Leading research teams
She has since expanded her research focus to comprise more appetite-regulating hormones as well as more diseases of dependence – not just alcohol and other drugs, but also behavioural addiction, such as sex. Besides ghrelin and GLP-1, the research team was also the first to show that the appetite-reducing substances neuromedin U and amylin are linked to the perception of alcohol – activation of these receptors cause a reduced euphoric effect of alcohol as well as a decrease in the consumption of alcohol.
“Research is incredibly enjoyable and I am thankful for every day that I get to delve into the various projects.

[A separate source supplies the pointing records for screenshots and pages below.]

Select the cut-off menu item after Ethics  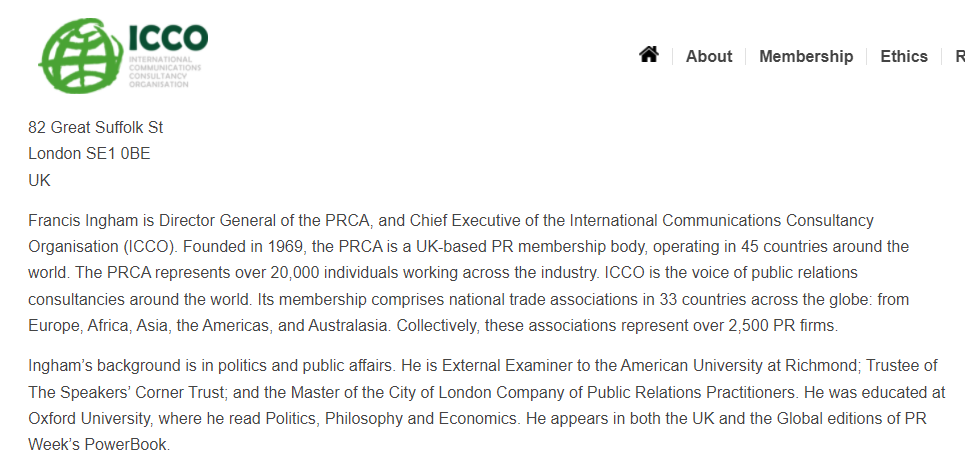pyautogui.click(x=960, y=56)
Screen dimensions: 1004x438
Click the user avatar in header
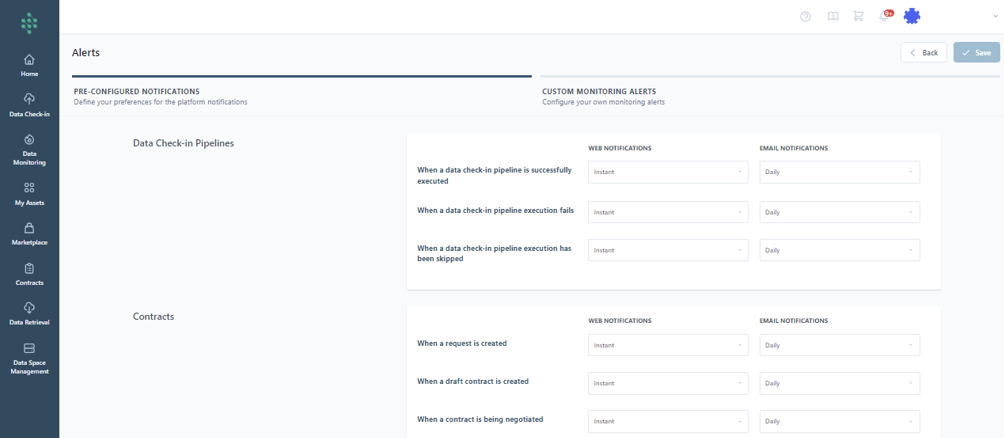click(x=912, y=16)
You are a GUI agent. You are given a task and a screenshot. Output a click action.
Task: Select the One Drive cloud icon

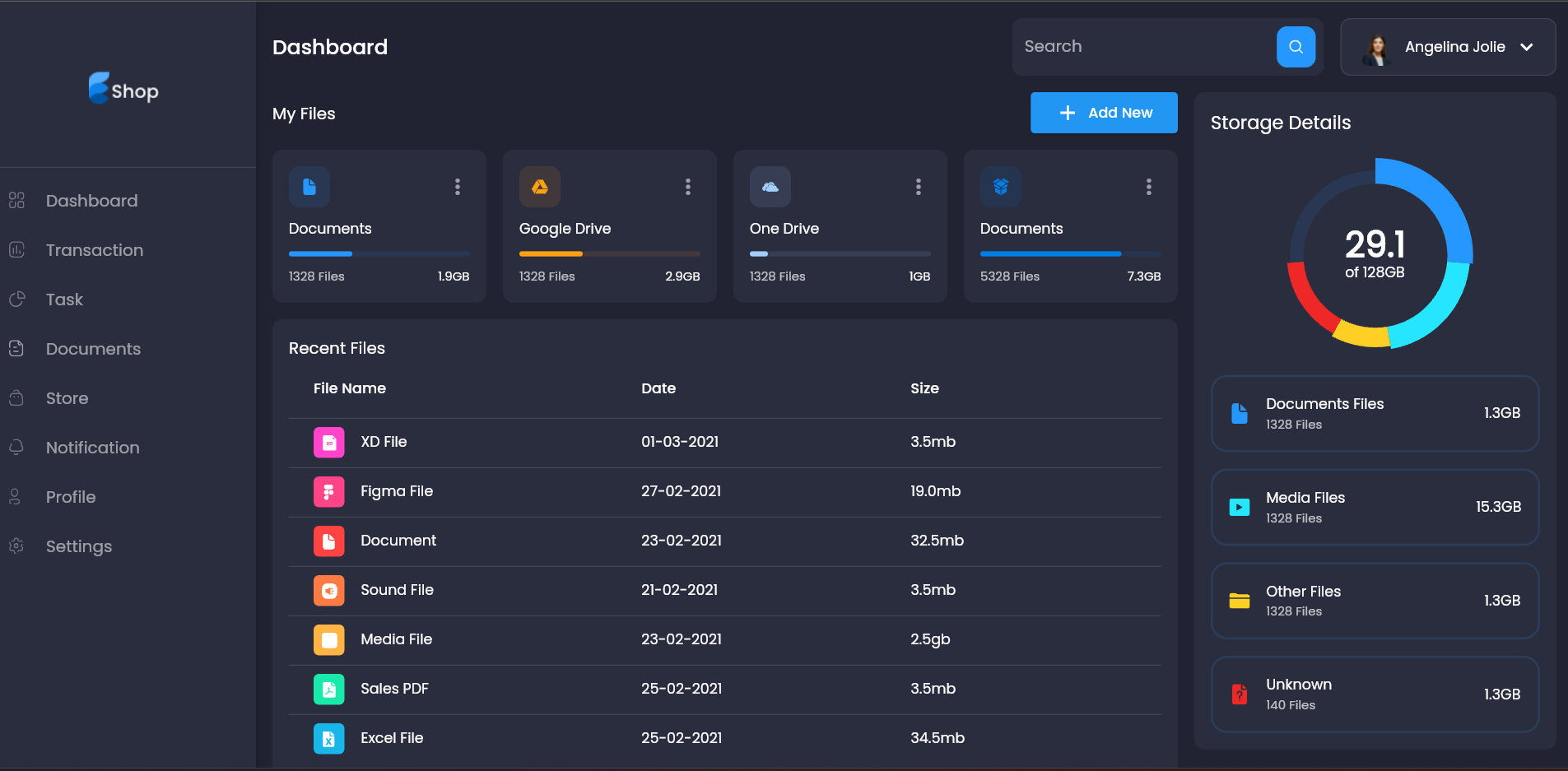(x=770, y=187)
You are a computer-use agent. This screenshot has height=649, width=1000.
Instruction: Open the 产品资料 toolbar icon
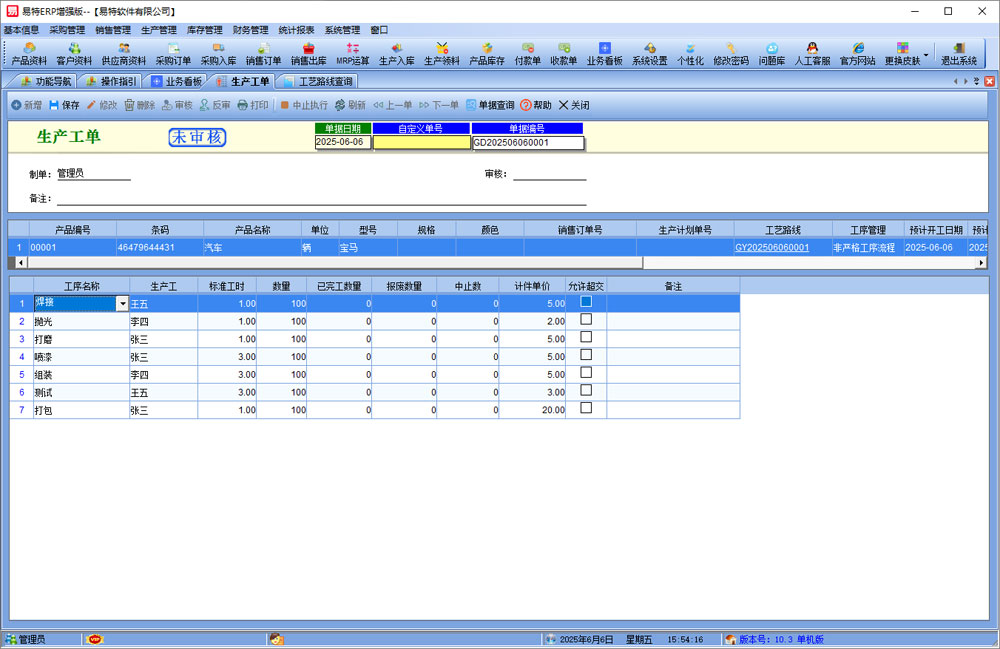[x=29, y=53]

It’s a luxury to allow creativity and curiosity guide where the projects go,” confirms Elisabet.
The research team also followed up these intial preclinical data with studies of human genes, where they showed that variations in genes that are linked to ghrelin and GLP-1 are associated with high alcohol intake and higher risk of alcohol addiction.
“Finding these associations in genetic studies provides an initial clinical implication. And that’s the ultimate goal of my research,” says Elisabet.
“Finding new medicines that can help patients with alcohol addiction.”